→ **BAGIAN TEKS**
• • • • • • •

Daerah  

Pemuda Muslimin Indonesia PW DKI Jakarta: Menolak Komersialisasi Air Bersih, PAM Jaya Harus Tetap Dikuasai Negara Bukan Pasar

Rizki (Ketua Umum Pemuda Muslimin Indonesia) PW DKI Jakarta

Jakarta, Swararakyat.com – Pemuda Muslimin Indonesia PW DKI Jakarta menyatakan penolakan tegas terhadap rencana perubahan status Perumda PAM Jaya menjadi perusahaan terbuka (Tbk). Rencana ini dinilai sebagai bentuk privatisasi terselubung yang berpotensi menggadaikan hak rakyat atas air bersih kepada kepentingan modal dan pasar.

Ketua Umum PW Pemuda Muslimin Indonesia DKI Jakarta, Rizki, menyebut kebijakan tersebut sebagai langkah mundur secara ideologis dan moral dari prinsip pengelolaan sumber daya publik yang diamanatkan konstitusi.
“Air bukan komoditas dagang. Air adalah hak hidup rakyat. Negara seharusnya menjadi pengelola utama, bukan penonton yang menyerahkan hajat hidup rakyat kepada mekanisme pasar,” tegas Rizki.

Sebagaimana diatur dalam Pasal 33 Ayat (3) Undang-Undang Dasar Negara Republik Indonesia Tahun 1945, disebutkan bahwa:

“Bumi dan air dan kekayaan alam yang terkandung di dalamnya dikuasai oleh negara dan dipergunakan untuk sebesar-besar kemakmuran rakyat.”

Rizki menilai, jika PAM Jaya berubah menjadi Tbk, maka konsekuensinya jelas: orientasi pelayanan publik akan bergeser menjadi orientasi profit. Kepemilikan saham publik akan membuka ruang masuknya investor swasta yang dapat memengaruhi arah kebijakan perusahaan, termasuk potensi kenaikan tarif air dan pengurangan kontrol sosial.

• • • • • • •

→ **ENTRI DATA**

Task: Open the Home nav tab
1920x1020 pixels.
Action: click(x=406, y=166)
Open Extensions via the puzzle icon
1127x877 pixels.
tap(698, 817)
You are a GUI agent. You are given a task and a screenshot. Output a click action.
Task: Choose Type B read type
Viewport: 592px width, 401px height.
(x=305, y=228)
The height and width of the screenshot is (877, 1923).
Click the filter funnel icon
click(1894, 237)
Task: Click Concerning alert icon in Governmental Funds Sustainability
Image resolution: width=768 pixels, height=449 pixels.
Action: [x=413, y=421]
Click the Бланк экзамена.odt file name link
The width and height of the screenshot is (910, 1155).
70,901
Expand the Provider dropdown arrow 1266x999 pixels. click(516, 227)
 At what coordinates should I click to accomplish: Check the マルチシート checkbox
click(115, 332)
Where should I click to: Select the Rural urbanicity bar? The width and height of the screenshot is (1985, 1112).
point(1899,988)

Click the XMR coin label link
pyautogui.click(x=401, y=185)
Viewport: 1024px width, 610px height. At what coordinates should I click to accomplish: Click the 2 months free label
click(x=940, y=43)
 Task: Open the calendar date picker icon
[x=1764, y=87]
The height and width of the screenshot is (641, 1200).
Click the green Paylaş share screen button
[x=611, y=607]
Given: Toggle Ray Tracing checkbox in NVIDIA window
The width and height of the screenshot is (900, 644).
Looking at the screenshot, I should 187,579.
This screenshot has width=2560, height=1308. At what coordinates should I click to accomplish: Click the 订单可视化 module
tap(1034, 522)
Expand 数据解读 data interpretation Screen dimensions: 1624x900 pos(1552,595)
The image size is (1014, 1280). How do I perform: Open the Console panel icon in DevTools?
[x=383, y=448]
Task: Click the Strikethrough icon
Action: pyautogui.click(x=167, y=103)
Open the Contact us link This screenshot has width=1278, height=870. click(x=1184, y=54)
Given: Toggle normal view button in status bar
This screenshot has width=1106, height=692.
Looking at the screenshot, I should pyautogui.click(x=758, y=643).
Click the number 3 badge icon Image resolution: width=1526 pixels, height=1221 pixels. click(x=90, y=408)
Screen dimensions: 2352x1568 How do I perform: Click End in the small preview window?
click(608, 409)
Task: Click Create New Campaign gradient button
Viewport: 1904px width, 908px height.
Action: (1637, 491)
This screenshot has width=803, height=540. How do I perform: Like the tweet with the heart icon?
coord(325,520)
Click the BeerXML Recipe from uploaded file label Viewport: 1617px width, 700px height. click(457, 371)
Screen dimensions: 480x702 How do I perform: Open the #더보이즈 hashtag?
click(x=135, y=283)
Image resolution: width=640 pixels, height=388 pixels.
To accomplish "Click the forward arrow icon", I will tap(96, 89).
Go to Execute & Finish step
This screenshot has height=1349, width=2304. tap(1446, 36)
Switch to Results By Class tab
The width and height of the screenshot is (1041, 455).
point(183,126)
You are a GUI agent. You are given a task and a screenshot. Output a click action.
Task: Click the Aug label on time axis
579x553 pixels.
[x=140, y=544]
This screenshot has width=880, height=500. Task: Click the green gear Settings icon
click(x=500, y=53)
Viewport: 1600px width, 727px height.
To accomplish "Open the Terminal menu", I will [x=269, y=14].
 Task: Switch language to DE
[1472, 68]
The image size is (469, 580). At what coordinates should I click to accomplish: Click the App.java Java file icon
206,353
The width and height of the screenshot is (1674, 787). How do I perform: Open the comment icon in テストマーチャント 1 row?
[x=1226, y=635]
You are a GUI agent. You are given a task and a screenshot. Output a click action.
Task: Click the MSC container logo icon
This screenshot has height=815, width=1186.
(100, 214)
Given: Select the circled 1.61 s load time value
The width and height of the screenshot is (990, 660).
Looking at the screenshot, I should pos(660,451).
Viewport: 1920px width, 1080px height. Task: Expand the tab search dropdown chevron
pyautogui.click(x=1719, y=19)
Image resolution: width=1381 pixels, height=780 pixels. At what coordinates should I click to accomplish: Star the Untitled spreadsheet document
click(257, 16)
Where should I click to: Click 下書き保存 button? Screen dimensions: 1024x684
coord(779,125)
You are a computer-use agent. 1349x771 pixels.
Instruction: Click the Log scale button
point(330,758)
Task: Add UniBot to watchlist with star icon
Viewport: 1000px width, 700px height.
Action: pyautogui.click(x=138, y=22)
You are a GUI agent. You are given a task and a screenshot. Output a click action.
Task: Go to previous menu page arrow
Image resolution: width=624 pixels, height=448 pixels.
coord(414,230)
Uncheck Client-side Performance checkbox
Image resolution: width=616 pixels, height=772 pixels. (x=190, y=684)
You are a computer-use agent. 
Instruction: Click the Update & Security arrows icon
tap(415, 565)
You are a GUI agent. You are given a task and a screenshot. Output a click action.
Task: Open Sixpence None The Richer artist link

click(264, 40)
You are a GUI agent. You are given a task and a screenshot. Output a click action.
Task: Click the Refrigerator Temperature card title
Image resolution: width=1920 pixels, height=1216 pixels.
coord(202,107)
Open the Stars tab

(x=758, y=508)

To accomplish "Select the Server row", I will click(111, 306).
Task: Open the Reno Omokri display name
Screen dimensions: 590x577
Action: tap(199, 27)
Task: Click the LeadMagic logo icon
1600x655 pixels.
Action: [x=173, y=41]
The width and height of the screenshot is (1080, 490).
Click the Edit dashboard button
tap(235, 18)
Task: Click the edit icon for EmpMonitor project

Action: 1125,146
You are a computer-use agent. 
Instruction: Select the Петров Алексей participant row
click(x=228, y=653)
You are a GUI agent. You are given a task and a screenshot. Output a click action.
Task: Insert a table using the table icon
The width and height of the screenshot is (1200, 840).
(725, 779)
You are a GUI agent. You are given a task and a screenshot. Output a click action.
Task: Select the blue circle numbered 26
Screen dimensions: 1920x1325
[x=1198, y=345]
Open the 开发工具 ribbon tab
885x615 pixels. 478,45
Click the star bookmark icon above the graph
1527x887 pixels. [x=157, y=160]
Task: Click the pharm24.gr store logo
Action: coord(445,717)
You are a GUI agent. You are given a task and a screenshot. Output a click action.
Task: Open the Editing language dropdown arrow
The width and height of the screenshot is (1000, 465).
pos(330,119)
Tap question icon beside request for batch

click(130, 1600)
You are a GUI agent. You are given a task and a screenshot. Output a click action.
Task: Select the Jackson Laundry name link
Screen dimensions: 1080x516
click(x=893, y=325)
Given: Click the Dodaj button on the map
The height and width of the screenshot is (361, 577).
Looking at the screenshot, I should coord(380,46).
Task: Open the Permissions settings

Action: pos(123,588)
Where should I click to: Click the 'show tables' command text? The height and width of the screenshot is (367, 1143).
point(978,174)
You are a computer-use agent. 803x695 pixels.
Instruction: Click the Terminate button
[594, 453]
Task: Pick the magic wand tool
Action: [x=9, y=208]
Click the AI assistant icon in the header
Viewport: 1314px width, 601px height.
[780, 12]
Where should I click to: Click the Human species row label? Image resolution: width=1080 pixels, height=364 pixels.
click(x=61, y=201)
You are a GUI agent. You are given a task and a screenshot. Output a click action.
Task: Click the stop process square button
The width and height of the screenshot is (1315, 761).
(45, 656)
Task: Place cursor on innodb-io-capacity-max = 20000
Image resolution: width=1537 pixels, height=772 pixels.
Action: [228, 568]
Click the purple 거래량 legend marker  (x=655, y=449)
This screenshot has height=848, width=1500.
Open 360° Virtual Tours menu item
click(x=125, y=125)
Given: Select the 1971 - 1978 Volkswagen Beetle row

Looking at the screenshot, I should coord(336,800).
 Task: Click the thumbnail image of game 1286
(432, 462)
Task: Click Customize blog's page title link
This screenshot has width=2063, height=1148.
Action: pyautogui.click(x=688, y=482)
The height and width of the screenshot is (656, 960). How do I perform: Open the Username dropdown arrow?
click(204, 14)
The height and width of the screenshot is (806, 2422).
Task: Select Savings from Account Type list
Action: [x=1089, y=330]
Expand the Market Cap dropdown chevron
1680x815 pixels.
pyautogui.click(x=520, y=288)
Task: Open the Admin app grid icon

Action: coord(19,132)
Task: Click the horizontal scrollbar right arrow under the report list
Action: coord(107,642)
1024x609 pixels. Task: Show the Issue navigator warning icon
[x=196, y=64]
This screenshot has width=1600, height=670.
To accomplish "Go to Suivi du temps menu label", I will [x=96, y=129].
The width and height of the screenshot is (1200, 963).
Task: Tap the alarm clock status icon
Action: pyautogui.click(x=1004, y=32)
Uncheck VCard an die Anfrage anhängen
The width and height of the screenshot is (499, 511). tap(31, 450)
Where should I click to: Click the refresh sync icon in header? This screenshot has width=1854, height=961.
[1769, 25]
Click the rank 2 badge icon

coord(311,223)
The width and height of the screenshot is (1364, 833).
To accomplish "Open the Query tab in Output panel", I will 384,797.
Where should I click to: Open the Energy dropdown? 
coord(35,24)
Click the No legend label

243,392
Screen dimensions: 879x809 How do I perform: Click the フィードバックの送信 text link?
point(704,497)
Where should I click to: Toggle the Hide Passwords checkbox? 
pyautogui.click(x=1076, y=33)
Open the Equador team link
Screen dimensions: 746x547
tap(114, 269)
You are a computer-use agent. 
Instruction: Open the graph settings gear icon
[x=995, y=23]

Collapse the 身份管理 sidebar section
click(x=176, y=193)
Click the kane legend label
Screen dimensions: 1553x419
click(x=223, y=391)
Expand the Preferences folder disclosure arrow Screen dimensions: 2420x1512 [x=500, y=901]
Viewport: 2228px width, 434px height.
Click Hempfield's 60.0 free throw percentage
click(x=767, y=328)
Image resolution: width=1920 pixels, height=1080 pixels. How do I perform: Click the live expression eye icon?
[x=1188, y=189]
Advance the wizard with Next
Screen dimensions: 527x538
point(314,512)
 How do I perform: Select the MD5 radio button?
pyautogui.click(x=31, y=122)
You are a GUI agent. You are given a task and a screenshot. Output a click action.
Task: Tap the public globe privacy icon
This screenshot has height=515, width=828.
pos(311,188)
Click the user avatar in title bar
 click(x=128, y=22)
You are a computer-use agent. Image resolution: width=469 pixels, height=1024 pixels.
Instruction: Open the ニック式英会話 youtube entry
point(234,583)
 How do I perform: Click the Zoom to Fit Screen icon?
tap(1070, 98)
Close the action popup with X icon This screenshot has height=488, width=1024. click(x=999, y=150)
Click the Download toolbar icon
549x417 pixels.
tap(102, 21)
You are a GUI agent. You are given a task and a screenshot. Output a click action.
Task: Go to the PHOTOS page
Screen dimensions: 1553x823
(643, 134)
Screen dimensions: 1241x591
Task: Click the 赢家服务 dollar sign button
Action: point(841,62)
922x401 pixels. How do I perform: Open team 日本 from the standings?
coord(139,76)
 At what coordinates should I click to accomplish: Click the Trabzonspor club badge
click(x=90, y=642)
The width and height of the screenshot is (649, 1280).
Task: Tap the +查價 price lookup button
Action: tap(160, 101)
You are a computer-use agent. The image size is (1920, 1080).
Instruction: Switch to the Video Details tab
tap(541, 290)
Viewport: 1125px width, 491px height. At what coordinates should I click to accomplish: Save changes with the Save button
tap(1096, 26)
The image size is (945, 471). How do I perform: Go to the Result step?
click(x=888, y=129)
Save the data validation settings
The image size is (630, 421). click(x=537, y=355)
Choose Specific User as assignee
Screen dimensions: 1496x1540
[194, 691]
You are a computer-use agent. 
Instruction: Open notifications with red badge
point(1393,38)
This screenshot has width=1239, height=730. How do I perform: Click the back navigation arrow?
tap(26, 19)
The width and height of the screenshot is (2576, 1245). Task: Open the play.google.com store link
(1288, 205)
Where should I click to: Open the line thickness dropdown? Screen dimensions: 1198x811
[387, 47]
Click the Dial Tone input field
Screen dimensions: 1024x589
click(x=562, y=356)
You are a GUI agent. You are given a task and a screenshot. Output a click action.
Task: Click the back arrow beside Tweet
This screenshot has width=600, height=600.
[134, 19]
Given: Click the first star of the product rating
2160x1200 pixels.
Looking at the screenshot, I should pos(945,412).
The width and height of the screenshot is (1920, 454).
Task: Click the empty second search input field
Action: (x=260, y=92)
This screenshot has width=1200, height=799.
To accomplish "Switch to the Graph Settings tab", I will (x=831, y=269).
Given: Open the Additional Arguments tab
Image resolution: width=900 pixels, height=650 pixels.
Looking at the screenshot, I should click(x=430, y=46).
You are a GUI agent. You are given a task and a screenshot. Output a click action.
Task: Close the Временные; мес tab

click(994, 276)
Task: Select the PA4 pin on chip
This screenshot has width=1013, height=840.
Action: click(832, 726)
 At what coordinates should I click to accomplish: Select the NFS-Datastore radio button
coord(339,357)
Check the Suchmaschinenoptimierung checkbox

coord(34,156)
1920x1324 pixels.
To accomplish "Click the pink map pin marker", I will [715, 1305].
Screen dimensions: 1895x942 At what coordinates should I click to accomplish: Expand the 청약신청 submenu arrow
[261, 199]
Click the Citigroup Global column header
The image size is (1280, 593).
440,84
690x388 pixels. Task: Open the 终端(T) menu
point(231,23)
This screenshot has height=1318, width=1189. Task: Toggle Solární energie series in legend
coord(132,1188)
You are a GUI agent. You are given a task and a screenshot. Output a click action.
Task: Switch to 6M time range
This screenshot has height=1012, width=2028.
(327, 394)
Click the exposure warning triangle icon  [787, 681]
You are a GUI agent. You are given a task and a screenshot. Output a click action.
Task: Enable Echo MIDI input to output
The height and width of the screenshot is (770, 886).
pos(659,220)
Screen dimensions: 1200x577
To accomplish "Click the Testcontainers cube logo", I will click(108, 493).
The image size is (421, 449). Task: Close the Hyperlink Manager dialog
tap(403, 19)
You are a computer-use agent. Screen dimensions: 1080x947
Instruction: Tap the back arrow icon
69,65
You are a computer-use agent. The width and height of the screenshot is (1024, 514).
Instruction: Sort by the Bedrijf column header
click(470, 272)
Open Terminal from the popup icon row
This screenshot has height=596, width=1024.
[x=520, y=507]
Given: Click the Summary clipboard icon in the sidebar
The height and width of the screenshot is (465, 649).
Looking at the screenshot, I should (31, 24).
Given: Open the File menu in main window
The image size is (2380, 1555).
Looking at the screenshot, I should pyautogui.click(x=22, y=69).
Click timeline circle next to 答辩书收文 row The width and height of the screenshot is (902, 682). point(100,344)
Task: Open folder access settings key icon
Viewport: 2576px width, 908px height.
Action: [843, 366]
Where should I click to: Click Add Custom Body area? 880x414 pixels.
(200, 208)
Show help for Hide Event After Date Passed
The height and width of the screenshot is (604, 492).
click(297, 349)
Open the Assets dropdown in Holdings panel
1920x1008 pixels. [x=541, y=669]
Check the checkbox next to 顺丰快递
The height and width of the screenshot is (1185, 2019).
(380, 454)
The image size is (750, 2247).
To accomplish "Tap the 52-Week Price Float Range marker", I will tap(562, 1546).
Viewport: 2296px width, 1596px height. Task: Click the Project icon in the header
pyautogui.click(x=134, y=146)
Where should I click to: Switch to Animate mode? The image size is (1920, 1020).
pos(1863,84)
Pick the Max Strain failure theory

• • • • • • •

→ **PETUNJUK TUGAS**
Tuliskan lanjutan berita tentang PAM Jaya, mulai dari sesudah kalimat terakhir yang ditampilkan. Catatan tersebut tidak berhubungan dengan berita tentang PAM Jaya.

→ **SOAL TERJAWAB**
“Ketika air dikuasai oleh logika korporasi, maka rakyat kecil akan menjadi korban pertama. Ini bukan hanya persoalan ekonomi, tapi juga moralitas kebijakan publik,” tegasnya.

Lebih lanjut, Rizki memaparkan data dari Badan Pusat Statistik (BPS) DKI Jakarta tahun 2024, yang menunjukkan bahwa cakupan layanan air bersih baru mencapai sekitar 64,5% rumah tangga di DKI Jakarta, artinya lebih dari sepertiga warga Jakarta masih belum mendapatkan air bersih yang layak.

“Bagaimana mungkin perusahaan yang belum mampu melayani seluruh warga Jakarta justru diubah menjadi Tbk? Ini adalah bentuk pengalihan tanggung jawab pemerintah kepada mekanisme pasar. Padahal, yang dibutuhkan Jakarta saat ini adalah pemerataan akses air bersih, bukan penjualan saham,” tambah Rizki.

Ia juga menyoroti bahwa tingkat kehilangan air (non-revenue water) PAM Jaya masih tinggi, sekitar 43%, akibat kebocoran jaringan dan inefisiensi distribusi. Menurutnya, hal ini menunjukkan bahwa permasalahan utama PAM Jaya bukan pada kekurangan modal, melainkan pada lemahnya tata kelola dan pengawasan.

“Masalah PAM Jaya bukan kurang uang, tapi kurang keberpihakan dan keberanian memperbaiki sistem. Kalau alasan menjadi Tbk adalah untuk menambah modal, itu alasan yang menyesatkan. Karena modal sosial, politik, dan hukum untuk memperbaiki PAM Jaya sudah ada, asal mau berpihak kepada rakyat,” ujar Rizki dengan tegas.

PW Pemuda Muslimin Indonesia DKI Jakarta menilai, langkah ini juga mencerminkan krisis arah pembangunan di DKI Jakarta, di mana pelayanan publik mulai dikomersialisasi dengan dalih efisiensi dan transparansi.

“Pemerintah Provinsi DKI Jakarta jangan terjebak dalam paradigma neoliberal yang menjadikan kebutuhan dasar sebagai instrumen bisnis. Air bukan saham. Air adalah hak asasi,” ujar Rizki.

Seruan Pemuda Muslimin Indonesia PW DKI Jakarta:
1. Menolak tegas setiap upaya menjadikan Perumda PAM Jaya sebagai perusahaan terbuka (Tbk) atau bentuk lain dari privatisasi.

2. Mendesak Gubernur DKI Jakarta dan DPRD DKI Jakarta untuk memprioritaskan peningkatan pelayanan air bersih bagi seluruh warga sebelum bicara komersialisasi.

3. Mendorong audit publik dan transparansi penuh terhadap kinerja PAM Jaya, termasuk laporan keuangan, kehilangan air, serta rencana investasi.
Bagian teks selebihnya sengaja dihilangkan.